Revise the data starting at the beginning and ending at the line containing "Action: 279,24": change every "portrait" to "avatar" and reproduce those lines with nothing else altered.

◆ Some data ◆
= = = =

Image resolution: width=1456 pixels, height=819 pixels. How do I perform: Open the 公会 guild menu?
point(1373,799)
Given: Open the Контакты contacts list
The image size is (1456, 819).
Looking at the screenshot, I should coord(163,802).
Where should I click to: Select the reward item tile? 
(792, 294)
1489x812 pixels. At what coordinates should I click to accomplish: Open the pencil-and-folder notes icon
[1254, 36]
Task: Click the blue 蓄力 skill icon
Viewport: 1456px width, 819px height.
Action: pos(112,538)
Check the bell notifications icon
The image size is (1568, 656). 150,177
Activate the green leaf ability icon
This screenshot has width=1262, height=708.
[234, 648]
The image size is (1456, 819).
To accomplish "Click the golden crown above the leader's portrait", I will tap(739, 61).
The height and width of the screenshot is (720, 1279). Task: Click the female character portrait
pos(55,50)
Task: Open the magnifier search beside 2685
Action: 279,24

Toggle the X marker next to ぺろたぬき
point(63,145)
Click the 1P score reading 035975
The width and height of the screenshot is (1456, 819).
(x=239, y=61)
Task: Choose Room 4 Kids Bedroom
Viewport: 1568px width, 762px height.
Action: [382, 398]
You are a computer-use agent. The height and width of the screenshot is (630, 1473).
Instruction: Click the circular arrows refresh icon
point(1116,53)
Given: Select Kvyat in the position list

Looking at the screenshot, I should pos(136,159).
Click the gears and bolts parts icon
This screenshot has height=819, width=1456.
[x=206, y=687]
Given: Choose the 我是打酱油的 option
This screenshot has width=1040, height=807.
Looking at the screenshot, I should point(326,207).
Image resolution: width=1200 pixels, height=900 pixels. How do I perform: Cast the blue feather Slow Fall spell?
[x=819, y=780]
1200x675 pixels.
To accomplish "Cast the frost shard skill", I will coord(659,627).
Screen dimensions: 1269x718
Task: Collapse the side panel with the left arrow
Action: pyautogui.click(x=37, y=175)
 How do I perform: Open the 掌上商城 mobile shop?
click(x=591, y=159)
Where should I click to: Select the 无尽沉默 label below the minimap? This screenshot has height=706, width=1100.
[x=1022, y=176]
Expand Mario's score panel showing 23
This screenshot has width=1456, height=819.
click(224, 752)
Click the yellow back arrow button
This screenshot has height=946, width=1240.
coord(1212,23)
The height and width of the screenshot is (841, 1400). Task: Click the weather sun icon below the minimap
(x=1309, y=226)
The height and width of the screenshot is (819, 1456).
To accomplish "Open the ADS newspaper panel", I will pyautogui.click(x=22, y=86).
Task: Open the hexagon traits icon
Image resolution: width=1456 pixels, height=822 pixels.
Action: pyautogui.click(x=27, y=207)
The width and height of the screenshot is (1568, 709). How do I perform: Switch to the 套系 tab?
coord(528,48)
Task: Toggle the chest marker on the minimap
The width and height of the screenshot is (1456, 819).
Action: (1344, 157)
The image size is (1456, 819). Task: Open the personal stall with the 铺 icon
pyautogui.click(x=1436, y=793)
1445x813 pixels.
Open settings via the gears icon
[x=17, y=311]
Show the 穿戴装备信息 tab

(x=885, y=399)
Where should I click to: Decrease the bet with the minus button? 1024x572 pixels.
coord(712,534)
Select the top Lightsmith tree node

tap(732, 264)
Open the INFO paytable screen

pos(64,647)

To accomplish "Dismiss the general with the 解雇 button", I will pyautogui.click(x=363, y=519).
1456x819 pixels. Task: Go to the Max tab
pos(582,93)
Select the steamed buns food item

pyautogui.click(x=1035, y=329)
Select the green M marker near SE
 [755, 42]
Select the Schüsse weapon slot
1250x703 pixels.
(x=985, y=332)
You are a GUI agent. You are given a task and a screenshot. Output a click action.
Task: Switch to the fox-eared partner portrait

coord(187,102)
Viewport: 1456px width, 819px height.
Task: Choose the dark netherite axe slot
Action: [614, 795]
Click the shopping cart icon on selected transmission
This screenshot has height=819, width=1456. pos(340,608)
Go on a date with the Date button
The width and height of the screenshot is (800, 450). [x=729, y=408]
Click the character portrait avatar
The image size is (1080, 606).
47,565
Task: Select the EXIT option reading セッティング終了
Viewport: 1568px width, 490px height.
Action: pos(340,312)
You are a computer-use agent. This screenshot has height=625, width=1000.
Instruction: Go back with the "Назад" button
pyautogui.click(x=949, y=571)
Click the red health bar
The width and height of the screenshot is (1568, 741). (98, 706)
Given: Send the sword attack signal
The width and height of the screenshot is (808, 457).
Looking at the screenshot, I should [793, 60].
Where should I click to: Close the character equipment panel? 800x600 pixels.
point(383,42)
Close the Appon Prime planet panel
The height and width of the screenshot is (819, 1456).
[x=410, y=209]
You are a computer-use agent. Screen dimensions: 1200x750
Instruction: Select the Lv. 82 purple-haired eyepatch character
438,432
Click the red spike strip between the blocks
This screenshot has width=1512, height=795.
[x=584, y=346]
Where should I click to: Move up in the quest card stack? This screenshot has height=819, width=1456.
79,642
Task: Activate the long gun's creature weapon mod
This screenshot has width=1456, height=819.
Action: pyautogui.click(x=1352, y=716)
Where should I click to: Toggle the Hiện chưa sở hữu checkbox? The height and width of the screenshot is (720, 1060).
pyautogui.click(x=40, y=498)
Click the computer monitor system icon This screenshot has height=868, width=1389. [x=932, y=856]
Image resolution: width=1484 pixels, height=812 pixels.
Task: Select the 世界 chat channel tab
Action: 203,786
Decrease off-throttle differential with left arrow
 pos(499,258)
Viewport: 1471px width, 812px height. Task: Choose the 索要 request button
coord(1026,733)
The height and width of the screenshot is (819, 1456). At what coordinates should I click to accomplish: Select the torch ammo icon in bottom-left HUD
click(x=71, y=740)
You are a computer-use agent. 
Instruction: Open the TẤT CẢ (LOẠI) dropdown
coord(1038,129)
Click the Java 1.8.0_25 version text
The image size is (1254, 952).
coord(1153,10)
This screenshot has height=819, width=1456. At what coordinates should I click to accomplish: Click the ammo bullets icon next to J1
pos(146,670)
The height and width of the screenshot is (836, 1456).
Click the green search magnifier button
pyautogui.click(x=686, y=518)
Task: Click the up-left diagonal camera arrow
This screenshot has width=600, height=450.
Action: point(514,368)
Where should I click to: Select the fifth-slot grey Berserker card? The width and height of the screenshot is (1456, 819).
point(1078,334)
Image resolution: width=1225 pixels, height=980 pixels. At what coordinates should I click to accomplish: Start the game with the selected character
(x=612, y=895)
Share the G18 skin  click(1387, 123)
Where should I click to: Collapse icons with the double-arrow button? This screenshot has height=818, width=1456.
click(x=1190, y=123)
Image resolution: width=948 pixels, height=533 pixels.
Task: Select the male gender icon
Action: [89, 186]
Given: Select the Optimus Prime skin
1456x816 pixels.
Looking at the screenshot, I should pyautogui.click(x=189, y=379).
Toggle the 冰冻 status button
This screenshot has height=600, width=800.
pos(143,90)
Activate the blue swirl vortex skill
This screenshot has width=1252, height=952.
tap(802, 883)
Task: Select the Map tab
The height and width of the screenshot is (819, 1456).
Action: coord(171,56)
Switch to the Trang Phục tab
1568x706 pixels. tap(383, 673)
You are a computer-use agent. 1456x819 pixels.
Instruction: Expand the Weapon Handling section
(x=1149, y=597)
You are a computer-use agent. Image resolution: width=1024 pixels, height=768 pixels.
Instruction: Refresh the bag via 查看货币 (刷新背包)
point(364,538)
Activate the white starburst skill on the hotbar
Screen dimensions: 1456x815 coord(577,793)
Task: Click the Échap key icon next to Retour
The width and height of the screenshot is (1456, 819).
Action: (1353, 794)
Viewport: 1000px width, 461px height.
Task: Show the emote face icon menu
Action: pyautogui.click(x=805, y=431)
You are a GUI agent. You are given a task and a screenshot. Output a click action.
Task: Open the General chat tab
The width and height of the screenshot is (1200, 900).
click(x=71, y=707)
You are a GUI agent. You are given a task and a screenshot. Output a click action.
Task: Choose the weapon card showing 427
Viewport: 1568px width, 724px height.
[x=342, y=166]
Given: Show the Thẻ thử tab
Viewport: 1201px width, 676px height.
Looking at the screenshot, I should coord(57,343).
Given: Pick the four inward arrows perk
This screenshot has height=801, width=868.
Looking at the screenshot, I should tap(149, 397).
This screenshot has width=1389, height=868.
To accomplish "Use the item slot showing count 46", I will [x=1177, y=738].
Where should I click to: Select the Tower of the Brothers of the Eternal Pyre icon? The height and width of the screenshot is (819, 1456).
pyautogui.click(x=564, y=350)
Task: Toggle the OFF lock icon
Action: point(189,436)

= = = =

◆ REPLY TO THE TASK ◆
Image resolution: width=1456 pixels, height=819 pixels. How do I perform: Open the 公会 guild menu?
point(1373,799)
Given: Open the Контакты contacts list
The image size is (1456, 819).
Looking at the screenshot, I should coord(163,802).
Where should I click to: Select the reward item tile? 
(792, 294)
1489x812 pixels. At what coordinates should I click to accomplish: Open the pencil-and-folder notes icon
[1254, 36]
Task: Click the blue 蓄力 skill icon
Viewport: 1456px width, 819px height.
Action: pos(112,538)
Check the bell notifications icon
The image size is (1568, 656). 150,177
Activate the green leaf ability icon
This screenshot has width=1262, height=708.
[234, 648]
The image size is (1456, 819).
To accomplish "Click the golden crown above the leader's avatar", I will tap(739, 61).
The height and width of the screenshot is (720, 1279). Task: Click the female character avatar
pos(55,50)
Task: Open the magnifier search beside 2685
Action: 279,24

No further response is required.